Asked April 14, 2016, 11:01 AM EDT

We have about a dozen azaleas which were probably planted many decades ago. A few years ago, some developed azalea bark scale infestations. (This was diagnosed from a photo I sent to your service a couple of years ago.) In the past 2 years I pruned some of the worst infested branches and applied a 2% horticultural spray once or twice per year, I think in the summer and late fall, but I don't remember exactly when. Unfortunately, it now looks like the infestations have spread to all of our azaleas and many are showing a lot of dead infested branches cover with scale and severe thinning out of leaves. This year I sprayed all of the azaleas thoroughly with 2% horticultural spray around the 3rd week in March, and then again 3 weeks later. Most of the azaleas are now coming into bloom. The scale doesn't look any better. When I check around on the internet, I saw inconsistent advice on how often and when to spray. I'm reluctant of course to use strong pesticides, such as those containing neonics, but I'm concerned that the horticultural oil is insufficient and that all of our azaleas will die. Should I be more patient with the horticultural oil? Any recommendations?

District of Columbia County District of Columbia azaleas shrubs azalea bark scale dormant oil horticultural oil rates

1 Response

The dilution rate of the horticultural oil is critical. As is the timing.

A dormant season (winter, or very early spring), rate should be 4%. Summer (or warm weather) weight is 2%. (Be sure to read the label.) Your dormant sprays may not have been strong enough to be effective.

1. Use a dormant oil spray to kill overwintering nymphs. Coverage of the plant must be completely thorough for any and all types of sprays.

2. Use a summer oil--or insecticidal soap or a contact insecticide such as pyrethrin--in July after all crawlers are out of their egg sac. Crawlers are reddish and appear in June and July. Apply more than once if you're not sure all the crawlers have hatched.

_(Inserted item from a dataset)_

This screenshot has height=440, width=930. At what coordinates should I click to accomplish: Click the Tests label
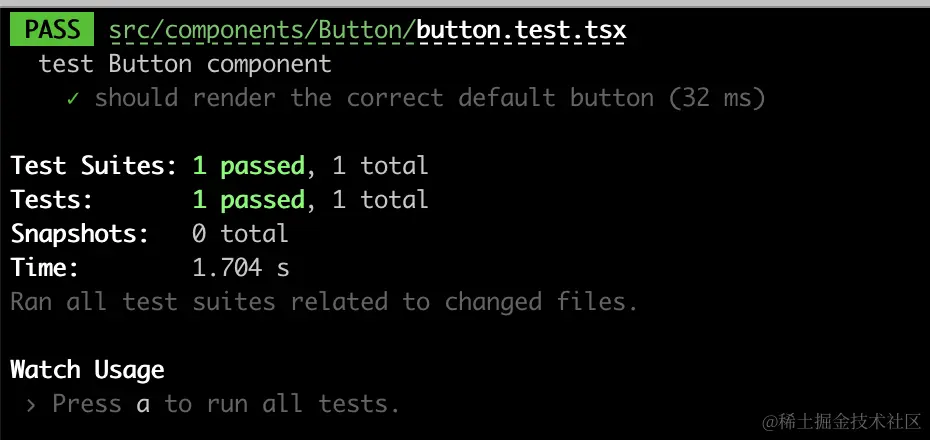(52, 199)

Here's the azalea bark scale info on our website: http://extension.umd.edu/learn/ipm-series-azaleas-and-rhododendrons-hg51

Since the scale is usually controlled by parasites and predators, be sure to encourage these by not spraying pesticides elsewhere in your landscape. It's also possible that your azaleas are stressed by age or their environment has changed, making them more attractive and susceptible to pests. Water them in droughts. Keep all mulch off the trunks and no more than 2-3" deep.